While Congress moves to overhaul the IRS, the agency itself is taking steps to address concerns expressed during the Senate hearings. To dispel the widely held belief among IRS employees that they are graded on revenue collections, acting commissioner Dolan instructed IRS officials to stop comparatively ranking the 33 district offices on their tax collection results. He also suspended the distribution of any goals relating to revenue production in the field offices.
After the Senate hearings on taxpayer abuses, the White House also announced a number of administrative changes that are being instituted, including:
- establishing 33 citizen review boards around the country where taxpayers can take complaints about the IRS. The panels will not resolve disputes but will help taxpayers work with the IRS Taxpayer Advocate's Office.
- providing IRS operator service 24 hours a day, seven days a week, by 1999. As a first step, operators will be available 16 hours a day, six days a week, starting this month.
- keeping IRS offices open on Saturdays during tax season.
- reducing by 30 percent the tax notices mailed to citizens.
- selecting the IRS' taxpayer advocate from outside the agency instead of from within, as was past procedure.

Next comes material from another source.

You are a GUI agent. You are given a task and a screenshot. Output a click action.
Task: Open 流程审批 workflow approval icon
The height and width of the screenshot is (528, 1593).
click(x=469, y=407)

In the meantime, the Senate Finance Committee finally confirmed Charles Rossotti as the new IRS commissioner. Rossotti, chairman of American Management Systems Inc., an information systems consulting company in Fairfax, Virginia, is seen by the Clinton Administration as someone who can alleviate the IRS' technology difficulties and help improve its customer service. Critics have claimed, however, that he lacks the tax experience needed for the job.